De plus, une stratégie in silico de comparaison de génomes bactériens totalement séquencés a été développée dans le but de décrire des nouvelles cibles de détection. L'analyse in silico des génomes totalement séquencés a permis de détecter 11 protéines présentant entre 80 % et 100 % de similarité dans les génomes mycobactériens et moins de 50 % de similarité dans les génomes non-mycobactériens des genres Corynebacterium, Nocardia et Rhodococcus. Sur la base d'alignements des séquences d'ADN de ces cibles potentielles, il a été possible de dessiner des amorces PCR et une sonde pour détecter le gène codant la sous-unité C de la synthase de l'adénosine triphosphate qui semble exclusivement conservée dans le génome mycobactérien.
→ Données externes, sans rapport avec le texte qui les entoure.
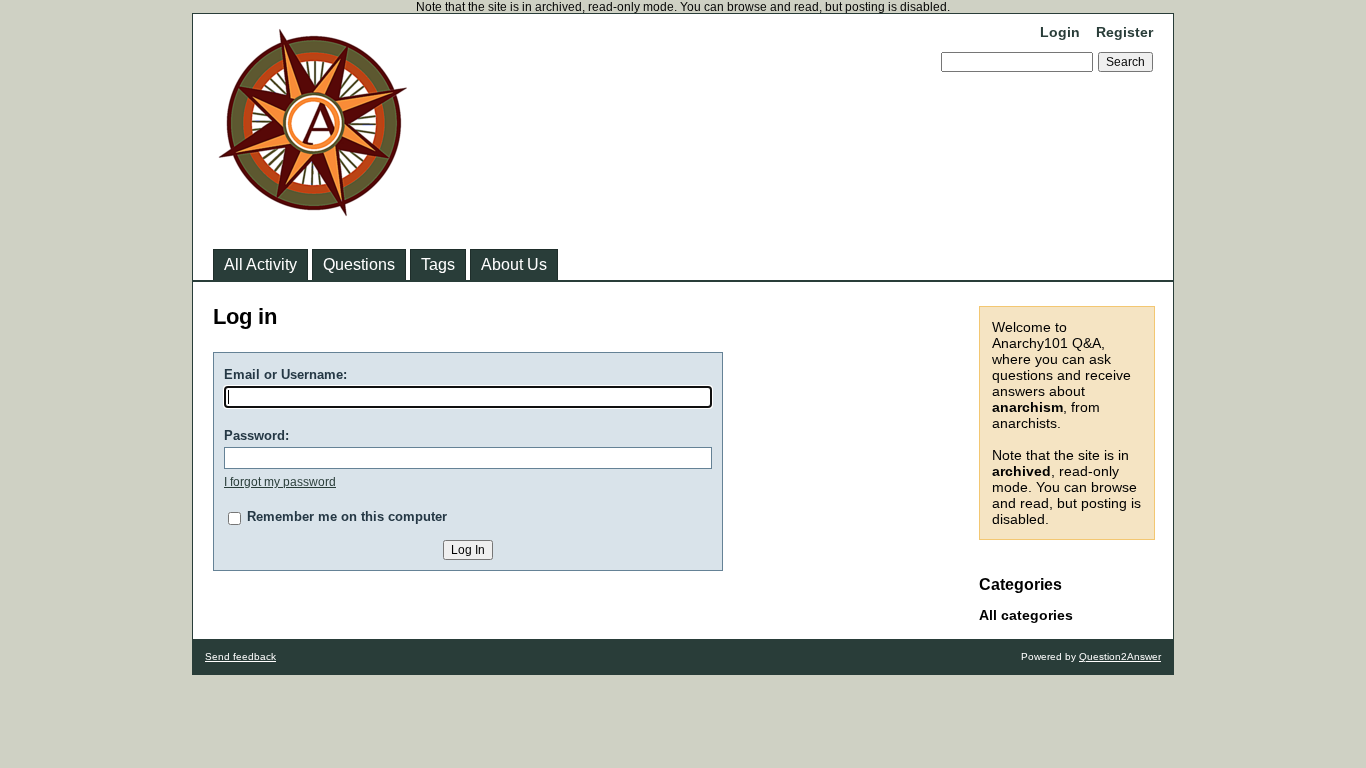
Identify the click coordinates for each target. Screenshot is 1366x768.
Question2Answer (1120, 656)
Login (1060, 32)
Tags (438, 264)
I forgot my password (280, 482)
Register (1124, 32)
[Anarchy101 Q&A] (313, 210)
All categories (1026, 615)
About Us (514, 264)
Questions (359, 264)
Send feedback (240, 656)
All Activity (260, 264)
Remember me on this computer (347, 516)
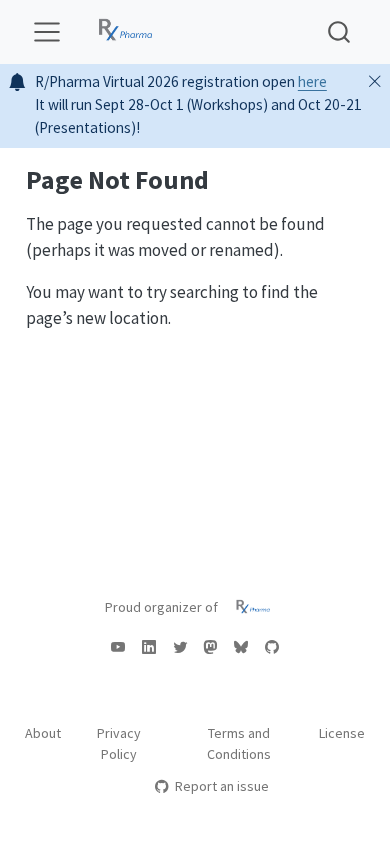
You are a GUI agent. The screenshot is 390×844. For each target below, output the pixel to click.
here (312, 81)
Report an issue (221, 786)
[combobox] (340, 31)
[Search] (339, 31)
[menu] (47, 32)
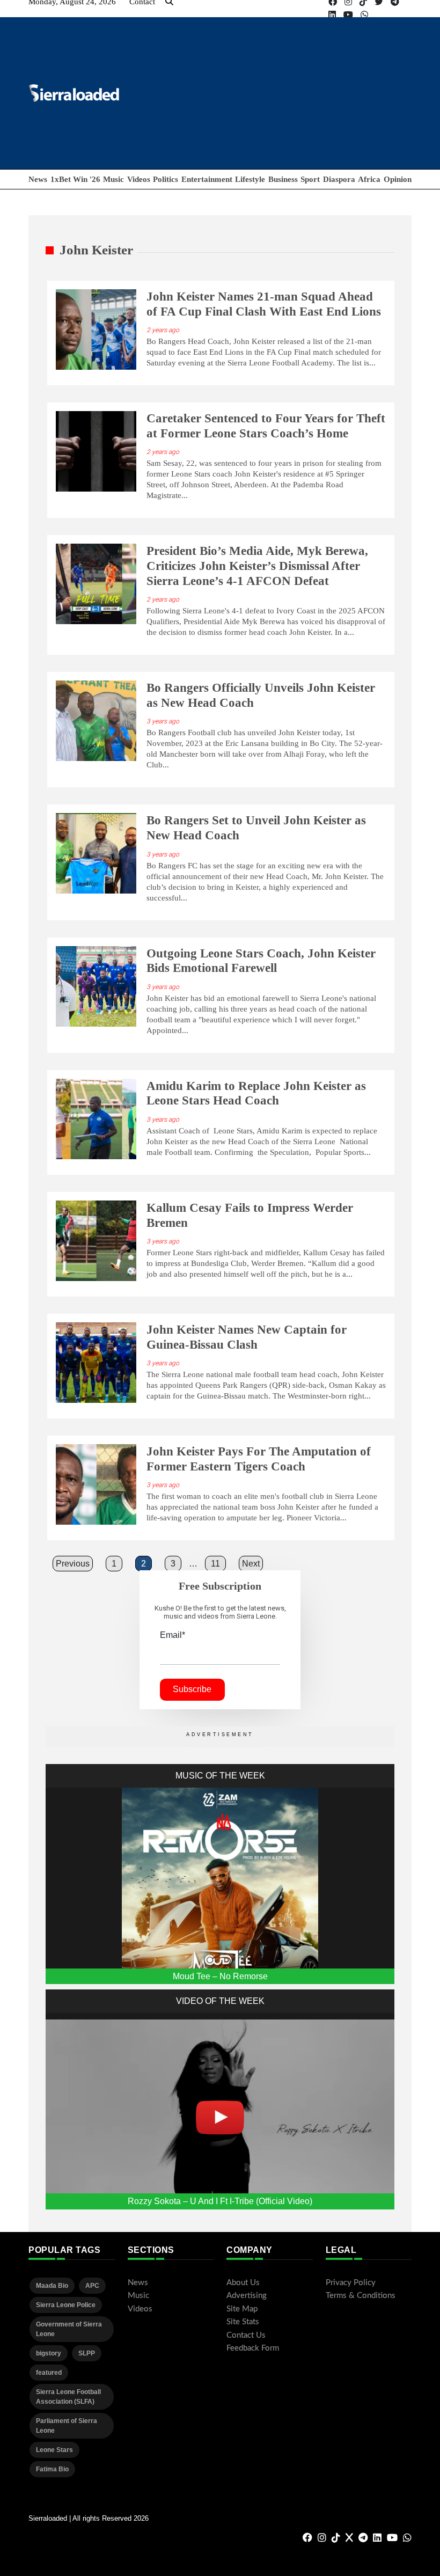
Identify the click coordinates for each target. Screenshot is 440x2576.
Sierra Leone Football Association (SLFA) (68, 2396)
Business (283, 179)
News (37, 179)
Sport (310, 179)
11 (215, 1563)
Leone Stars (54, 2450)
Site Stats (242, 2322)
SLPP (86, 2353)
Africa (369, 179)
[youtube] (348, 14)
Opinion (398, 179)
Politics (165, 179)
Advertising (246, 2296)
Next (251, 1563)
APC (92, 2285)
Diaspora (339, 179)
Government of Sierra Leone (69, 2329)
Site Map (242, 2309)
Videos (138, 179)
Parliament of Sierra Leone (66, 2425)
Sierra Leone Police (66, 2305)
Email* (172, 1635)
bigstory (48, 2353)
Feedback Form (252, 2348)
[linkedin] (332, 14)
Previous (73, 1563)
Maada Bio (52, 2285)
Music (113, 179)
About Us (243, 2283)
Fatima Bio (52, 2469)
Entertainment (206, 179)
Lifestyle (250, 179)
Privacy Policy (351, 2283)
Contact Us (246, 2335)
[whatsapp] (364, 14)
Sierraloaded (47, 2518)
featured (49, 2372)
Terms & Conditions (360, 2296)
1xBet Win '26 (75, 179)
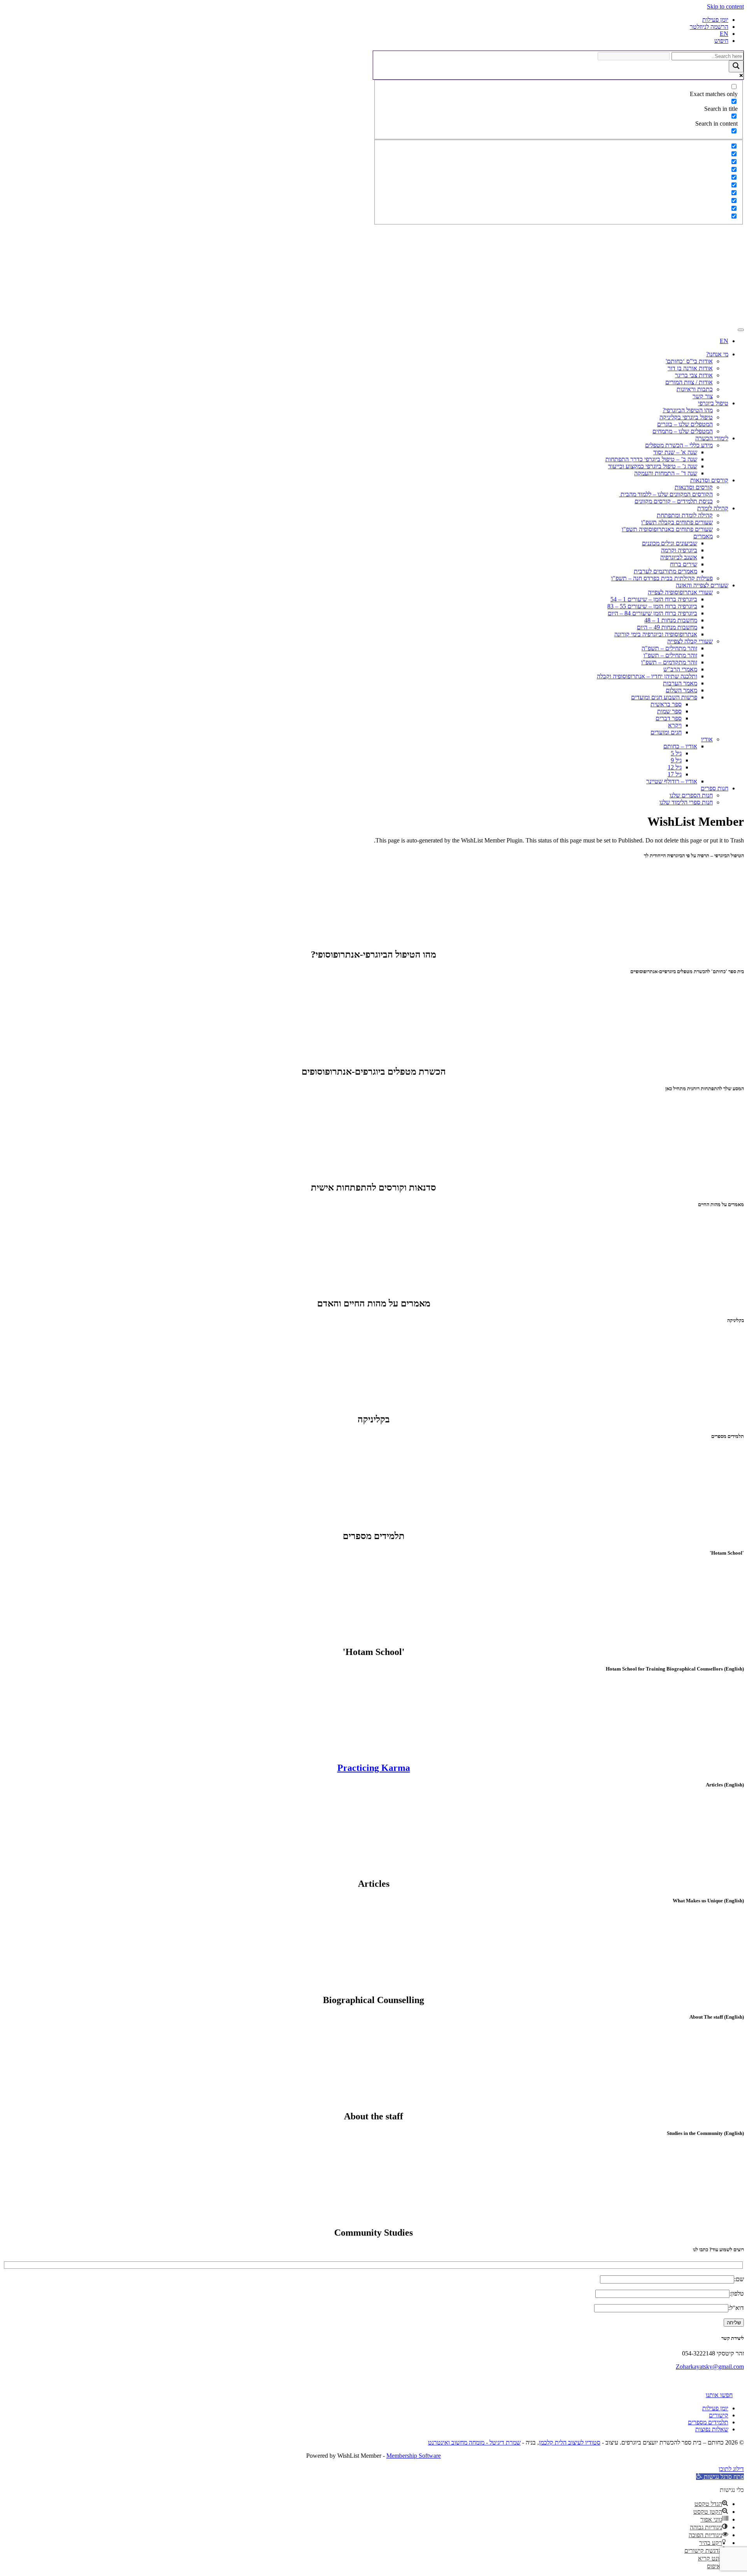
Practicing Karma (373, 1768)
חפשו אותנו (719, 2395)
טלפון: (736, 2293)
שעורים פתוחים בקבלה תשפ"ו (677, 522)
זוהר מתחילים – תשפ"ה (669, 648)
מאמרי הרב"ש (680, 669)
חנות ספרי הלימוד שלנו (686, 802)
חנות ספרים (714, 788)
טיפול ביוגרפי (713, 403)
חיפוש (721, 40)
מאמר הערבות (680, 683)
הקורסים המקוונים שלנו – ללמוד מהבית (666, 494)
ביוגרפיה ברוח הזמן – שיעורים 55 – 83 (652, 606)
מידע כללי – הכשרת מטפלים (679, 445)
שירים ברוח (683, 564)
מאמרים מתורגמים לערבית (665, 571)
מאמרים (703, 536)
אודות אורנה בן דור (690, 368)
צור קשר (703, 396)
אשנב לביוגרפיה (678, 557)
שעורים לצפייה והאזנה (702, 585)
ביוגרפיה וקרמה (679, 550)
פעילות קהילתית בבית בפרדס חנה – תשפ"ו (662, 578)
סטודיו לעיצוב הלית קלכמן (569, 2442)
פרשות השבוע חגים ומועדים (664, 697)
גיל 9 (676, 760)
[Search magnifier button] (736, 66)
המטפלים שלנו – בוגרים (685, 424)
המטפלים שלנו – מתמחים (682, 431)
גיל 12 (675, 767)
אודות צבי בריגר (694, 375)
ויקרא (675, 725)
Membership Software (413, 2455)
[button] (720, 2476)
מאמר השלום (681, 690)
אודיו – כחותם (680, 746)
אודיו (707, 739)
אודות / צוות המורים (689, 382)
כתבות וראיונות (695, 389)
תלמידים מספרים (708, 2422)
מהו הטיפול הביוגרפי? (688, 410)
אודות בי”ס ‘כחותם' (689, 361)
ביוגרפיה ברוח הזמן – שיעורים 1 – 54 (653, 599)
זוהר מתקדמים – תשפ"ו (669, 662)
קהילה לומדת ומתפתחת (685, 515)
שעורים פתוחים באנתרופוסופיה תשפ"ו (667, 529)
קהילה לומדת (712, 508)
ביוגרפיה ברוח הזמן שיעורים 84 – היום (652, 613)
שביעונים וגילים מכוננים (669, 543)
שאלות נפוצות (711, 2429)
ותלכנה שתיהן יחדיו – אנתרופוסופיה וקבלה (647, 676)
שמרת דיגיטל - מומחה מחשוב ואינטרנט (474, 2442)
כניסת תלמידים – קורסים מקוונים (674, 501)
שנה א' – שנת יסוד (675, 452)
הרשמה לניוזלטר (709, 26)
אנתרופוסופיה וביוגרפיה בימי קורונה (655, 634)
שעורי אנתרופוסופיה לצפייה (680, 592)
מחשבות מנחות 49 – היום (667, 627)
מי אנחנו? (717, 354)
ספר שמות (669, 711)
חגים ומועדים (666, 732)
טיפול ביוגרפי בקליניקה (686, 417)
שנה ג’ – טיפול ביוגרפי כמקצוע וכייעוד (652, 466)
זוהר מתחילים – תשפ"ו (670, 655)
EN (724, 33)
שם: (739, 2279)
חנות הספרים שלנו (691, 795)
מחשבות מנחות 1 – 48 (670, 620)
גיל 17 (675, 774)
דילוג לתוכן (731, 2469)
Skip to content (725, 6)
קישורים (718, 2415)
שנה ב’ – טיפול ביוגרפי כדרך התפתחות (651, 459)
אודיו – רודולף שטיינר (671, 781)
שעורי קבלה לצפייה (690, 641)
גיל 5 (676, 753)
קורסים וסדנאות (709, 480)
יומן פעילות (715, 19)
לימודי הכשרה (711, 438)
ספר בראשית (666, 704)
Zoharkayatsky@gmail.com (710, 2366)
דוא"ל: (736, 2308)
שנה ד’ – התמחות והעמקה (665, 473)
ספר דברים (669, 718)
Le développement d'outils analytiques, en particulier la qPCR, a permis de montrer qu'une STEP éliminait efficacement les MNT et que le traitement des eaux usées est nécessaire pour préserver l'eau de surface de cette source ponctuelle de MNT. Il a été mis en évidence que les événements pluvieux diminuent la densité de MNT dans l'eau de surface et que les sols acides sont des sources naturelles majeures de MNT qui pourraient impacter des zones faiblement urbanisées en temps de pluie via le ruissellement. Concernant les réflexions sur la surveillance des microorganismes pathogènes dans l'environnement, l'arbre de décision des outils analytiques appropriés et la nouvelle stratégie in silico de détection de cibles moléculaires pourraient être appliqués pour l'étude d'autres microorganismes de l'environnement.